Compute correspondence analysis.

Correspondence analysis is a multivariate statistical technique for ordination. In general, rows in the data table will correspond to samples and columns to features, but the method is symmetric. In order to measure the correspondence between rows and columns, the \(\chi^2\) distance is used, and those distances are preserved in the transformed space. The \(\chi^2\) distance doesn’t take double zeros into account, and so it is expected to produce better ordination that PCA when the data has lots of zero values.

It is related to Principal Component Analysis (PCA) but it should be preferred in the case of steep or long gradients, that is, when there are many zeros in the input data matrix.

Parameters:
Xpd.DataFrame

Samples by features table (n, m). It can be applied to different kinds of data tables but data must be non-negative and dimensionally homogeneous (quantitative or binary). The rows correspond to the samples and the columns correspond to the features.

scaling{1, 2}

For a more detailed explanation of the interpretation, check Legendre & Legendre 1998, section 9.4.3. The notes that follow are quick recommendations.
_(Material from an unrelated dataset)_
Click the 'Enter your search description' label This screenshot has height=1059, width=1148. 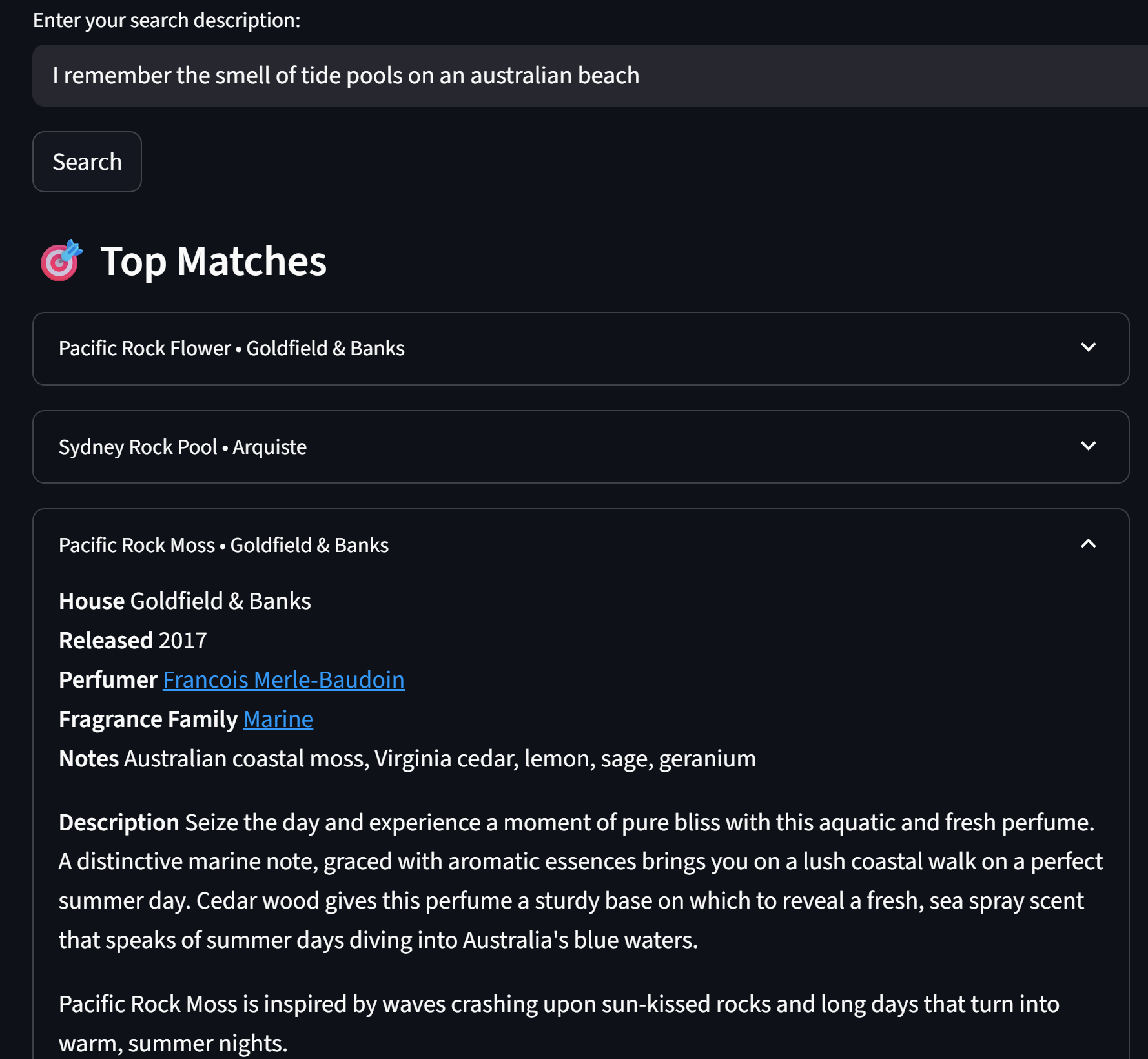pos(167,20)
Scaling type 1 maintains \(\chi^2\) distances between rows (samples): in the transformed space, the euclidean distances between rows are equal to the \(\chi^2\) distances between rows in the original space. It should be used when studying the ordination of samples. Rows (samples) that are near a column (features) have high contributions from it.

Scaling type 2 preserves \(\chi^2\) distances between columns (features), so euclidean distance between columns after transformation is equal to \(\chi^2\) distance between columns in the original space. It is best used when we are interested in the ordination of features. A column (features) that is next to a row (sample) means that it is more abundant there.
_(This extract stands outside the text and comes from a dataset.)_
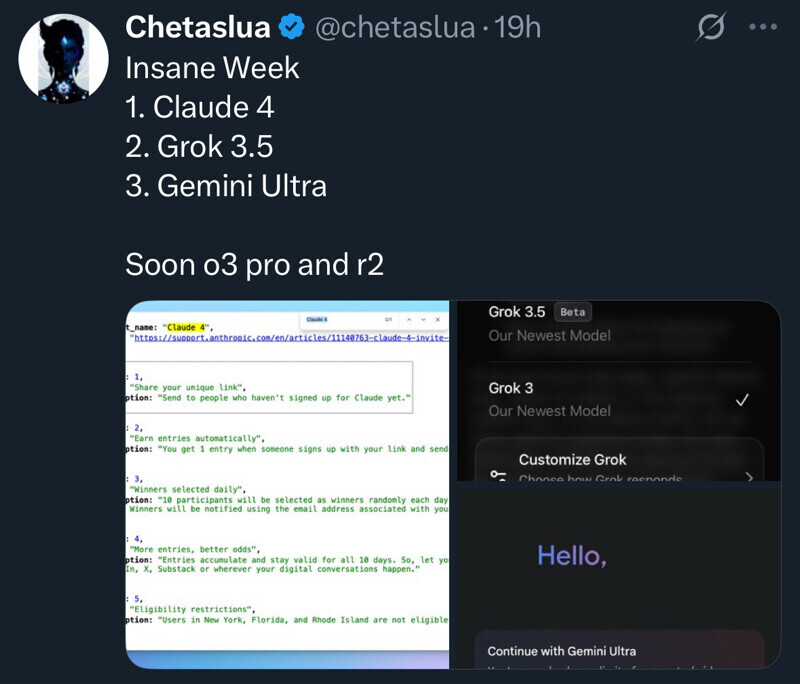800x684 pixels.
Task: Click the checkmark next to Grok 3
Action: tap(741, 400)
Other types of scalings are currently not implemented, as they’re less used by ecologists (Legendre & Legendre 1998, p. 456).

In general, features appearing far from the center of the biplot and far from its edges will probably exhibit better relationships than features either in the center (may be multimodal features, not related to the shown ordination axes…) or the edges (sparse features…).

Returns:
OrdinationResults

Object that stores the computed eigenvalues, the transformed sample coordinates, the transformed features coordinates and the proportion explained.

Raises:
NotImplementedError

If the scaling value is not either 1 or 2.

ValueError

If any of the input matrix elements are negative.

Notes

The algorithm is based on [1], S 9.4.1., and is expected to give the same results as cca(X) in R’s package vegan.

References

[1]

Legendre P. and Legendre L. 1998. Numerical Ecology. Elsevier, Amsterdam.